At a time when communities are questioning the role of police in the overdose epidemic, it is important to note that unannounced follow-up from law enforcement might be exacerbating overdose-related harms. Even well-intentioned officers might induce fear and trauma among overdose survivors and their family. Yet, nonfatal overdose does provide a critical opportunity to link people with health systems and social supports. The model described in this report is not driven by a law enforcement agency, but is facilitated through it, and run by persons with lived experience in recovery. The findings here suggest that this post-overdose response program is successful at locating and engaging community members who have had an overdose into recovery support services.

Contributors

Bradley Ray, Jessica McCarthy-Nickila, Nicholas Richardson, and Jeffrey Maahs.

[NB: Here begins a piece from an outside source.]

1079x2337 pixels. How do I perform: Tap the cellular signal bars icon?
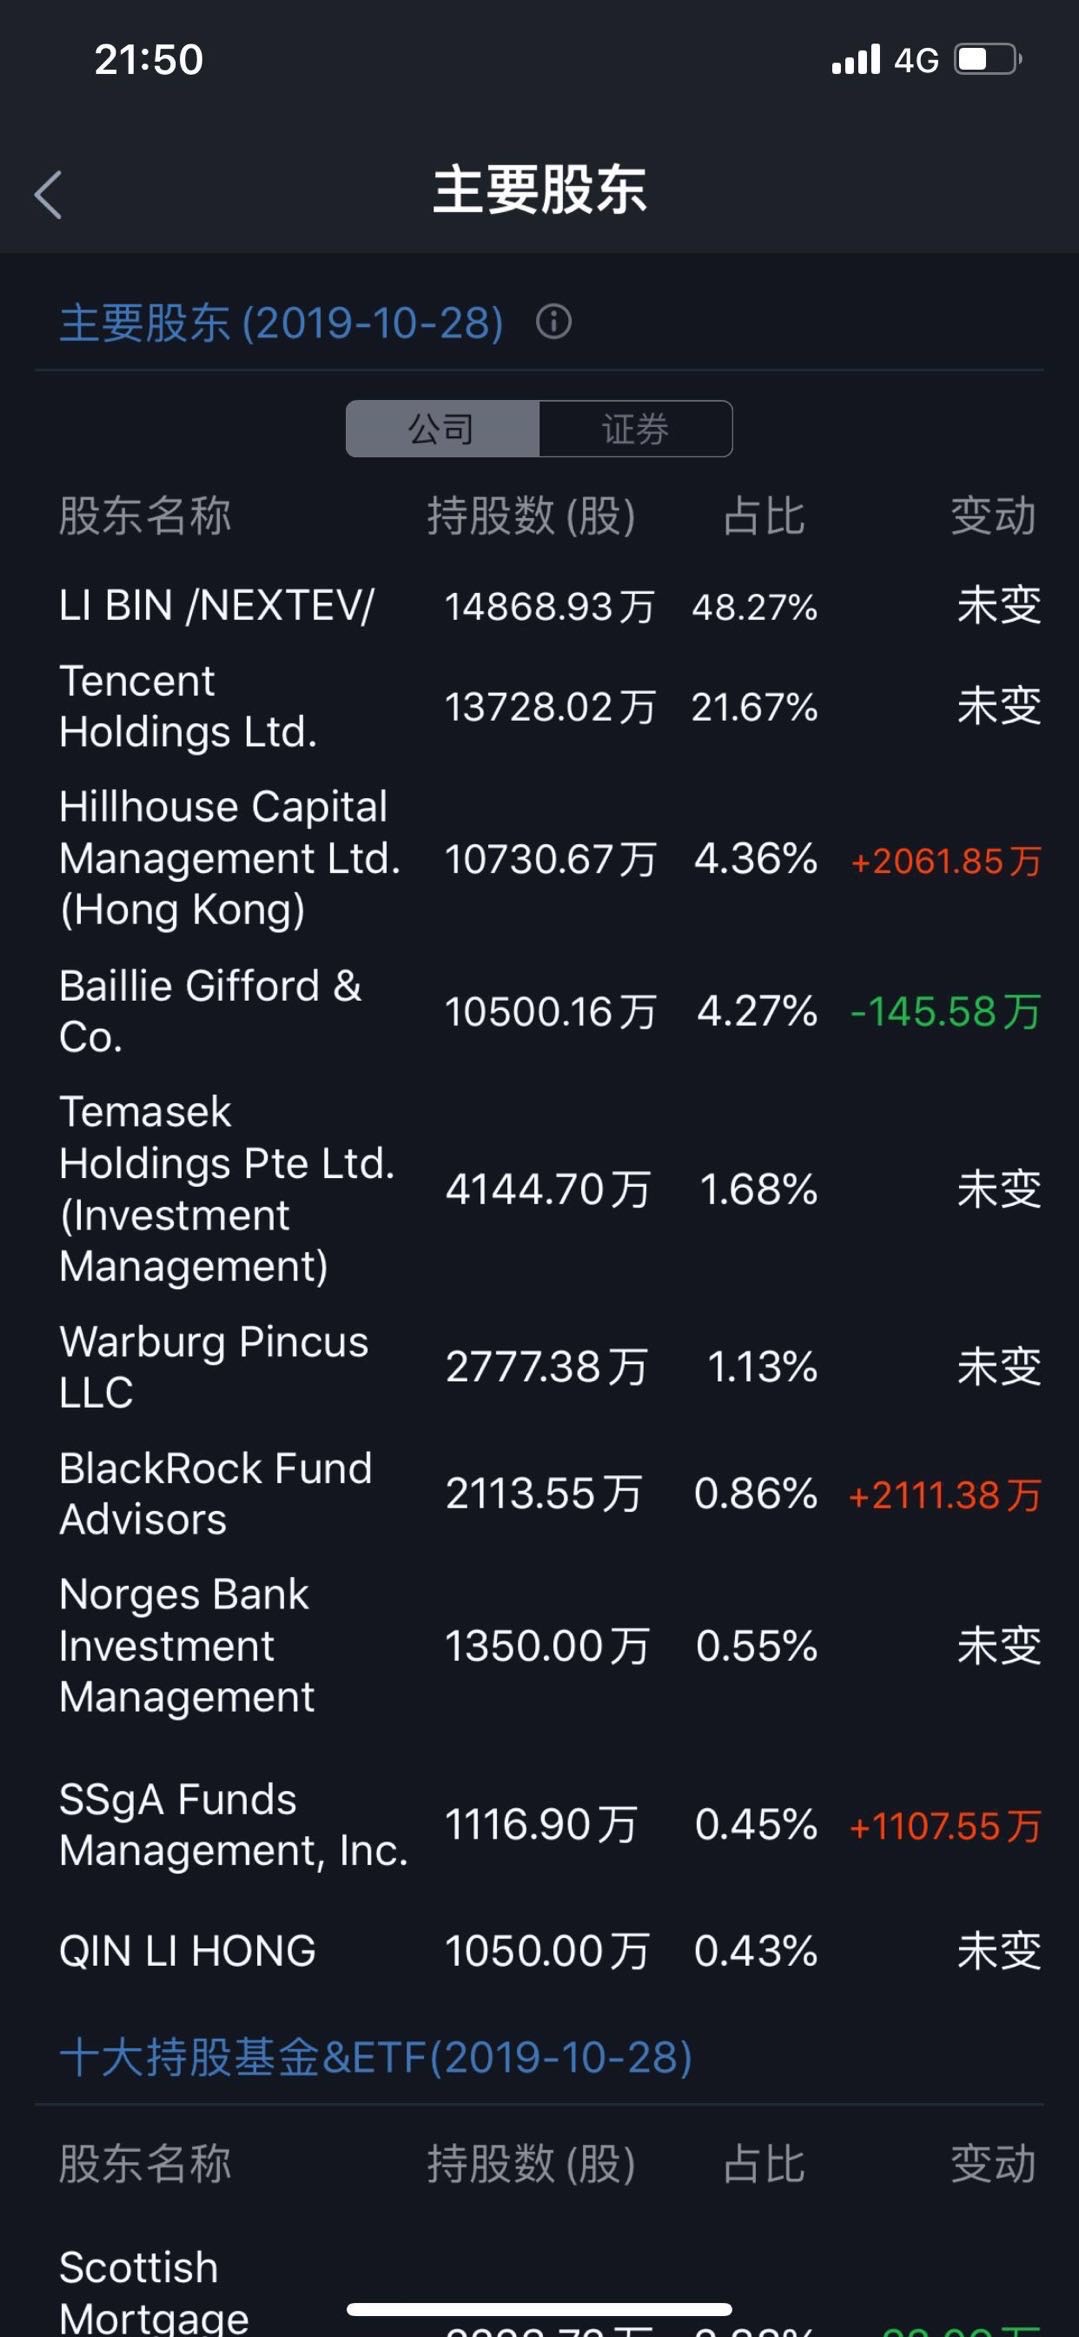[x=856, y=59]
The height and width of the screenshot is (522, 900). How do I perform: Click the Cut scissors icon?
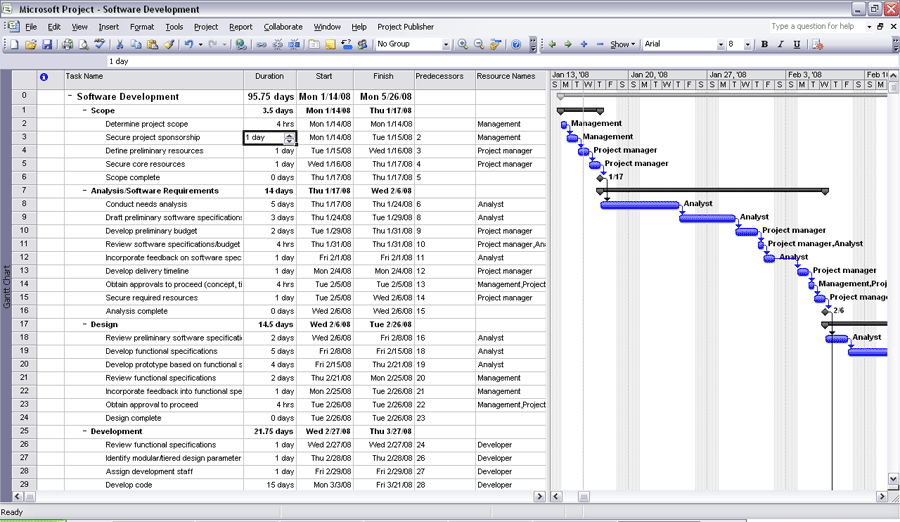(x=120, y=45)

BR conceived of manuscript and wrote initial draft and incorporated feedback from JMN, NR, and JM. JM developed program data collection, JMN oversaw program and reviewed for accuracy of description, NR assisted with analysis and literature review. All authors contributed to the final written manuscript.

Role of funding source

This work was supported by the Bureau of Justice Assistance’s Comprehensive Opioid, Stimulant, and Substance Abuse Program (2019-AR-BX-K053). They did not have any role in study design, data collection, analysis and interpretation of data, the writing of the report, or the decision to submit the article for publication.

Declaration of Competing Interest

No authors have any conflicts to declare but note that McCarthy-Nickila (co-author) was employed by the Duluth Police Department and oversaw program activities during the reported study period.